C’est ainsi que Scrooge implore l’esprit des Noëls à venir de lui laisser une chance de changer les choses. Et comme il l’exprime lui-même : à quoi bon l’avoir aidé à prendre du recul sur lui-même et sa vie, s’il n’y a aucun espoir ? Comme c’est une histoire qui se termine bien, l’esprit accède à sa requête et Scrooge devient un homme libéré de ses propres chaînes, joyeux et entraînant, qui rattrape le temps perdu avec ses proches.
Mention spéciale à la série de 2019, qui met l’accent sur le désintéressement (et surtout le fait de vouloir sauver le petit Tim d’une mort annoncée) comme moteur de sa décision morale. D’autres adaptations le révèlent moins altruistes.
J’ai noté aussi un élément intéressant que l’on retrouve dans le Disney et dans le roman d’horreur de L. P. Sicard : Scrooge craint le fantôme des Noëls à venir plus que les autres. Dans le roman, Scrooge pense que l’avenir est un fardeau constitué des traumas du passé, une « affection incurable » dont il est impossible de se défaire, car « il n’y a pas de remède au temps » (et cette version est d’ailleurs la seule où Scrooge se perd dans son passé, terminant par un suicide macabre). Dans le Disney, un Scrooge plus optimiste comprend que le fantôme est là avec de bonnes intentions à son égard et accepte de le suivre pour cette unique raison qui le rassure.

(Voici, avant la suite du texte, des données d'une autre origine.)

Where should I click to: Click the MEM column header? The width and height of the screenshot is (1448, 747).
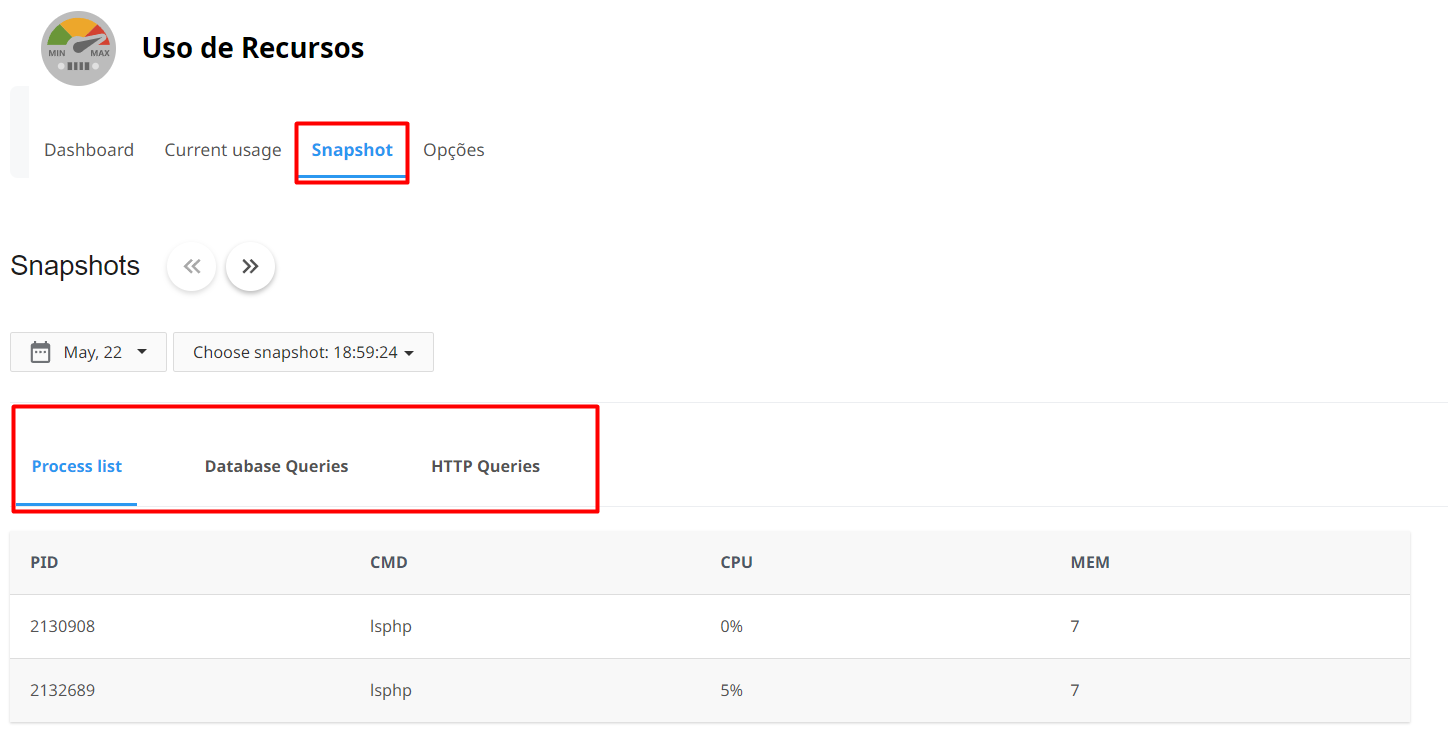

Mais l’évolution entre le Scrooge du début de l’histoire et celui de la fin se déroule-t-elle si facilement, sans accroc ? Cette décision finale est-elle vraiment la sienne ?
Une décision honnête et éclairée ?
Avant que les fantômes de Noël ne se présentent, une autre silhouette débarque : Marley, fantôme de l’ancien associé de Scrooge. Celui-ci arrive emmailloté dans un attirail de chaînes, symbolisant le poids du passé qui le hante. Il annonce à Scrooge la visite des trois esprits et le met en garde : s’il n’évolue pas, lui aussi subira le même tourment.

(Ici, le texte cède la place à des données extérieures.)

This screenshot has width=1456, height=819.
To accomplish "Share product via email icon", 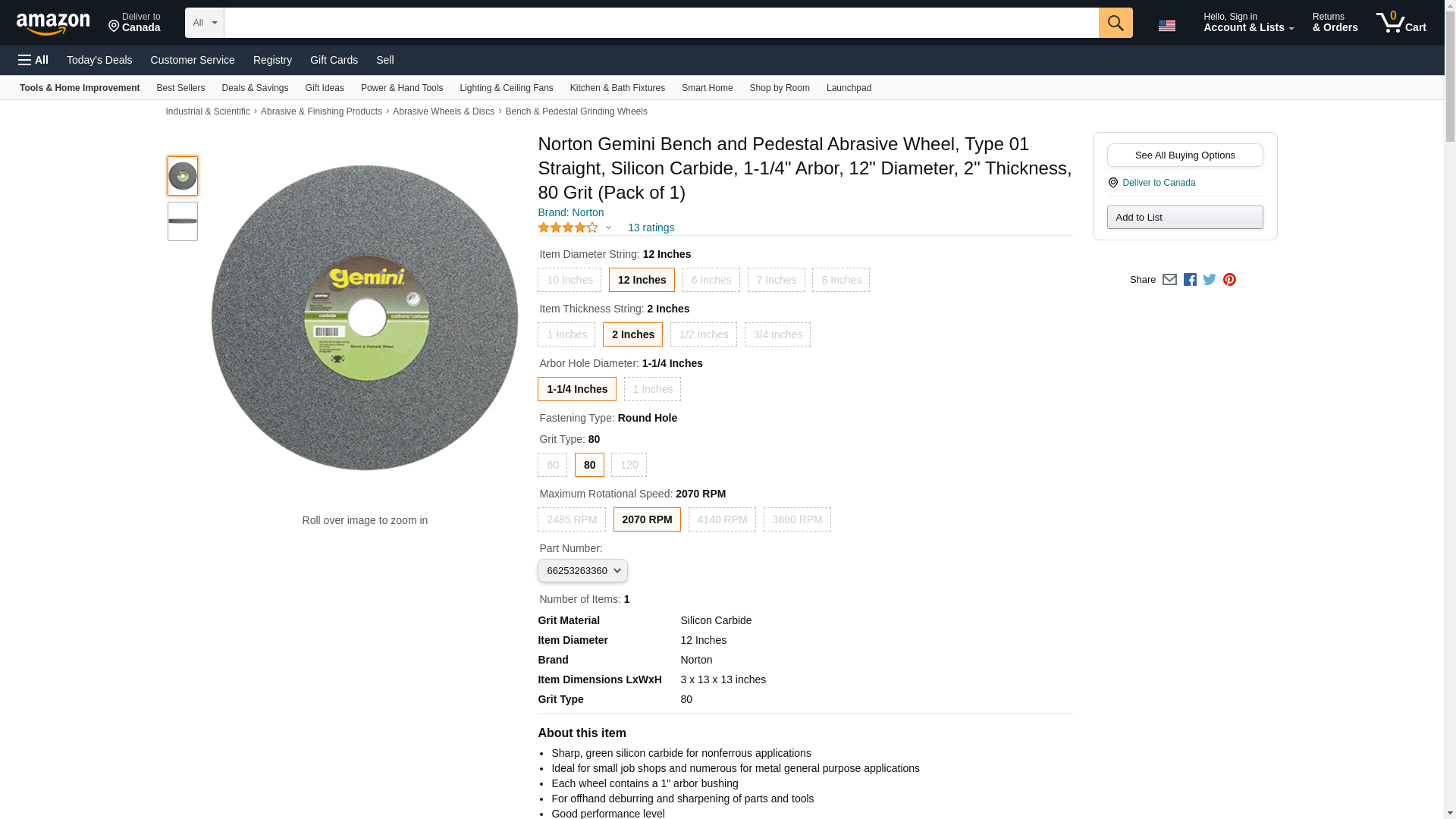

Voilà qui est un peu paradoxal à mon sens, car cette menace, et même la culpabilisation développée dans certaines adaptations, amènent Scrooge au repentir de force, sans que ce soit vraiment un choix de sa part. Dans la version animée de Disney, le vieillard supplie même, plus qu’ailleurs, l’esprit du futur de le laisser changer l’avenir sombre qui l’attend. Toute cette rétrospective l’aurait donc poussé à… juste obéir, et donc changer, par peur de l’avenir ?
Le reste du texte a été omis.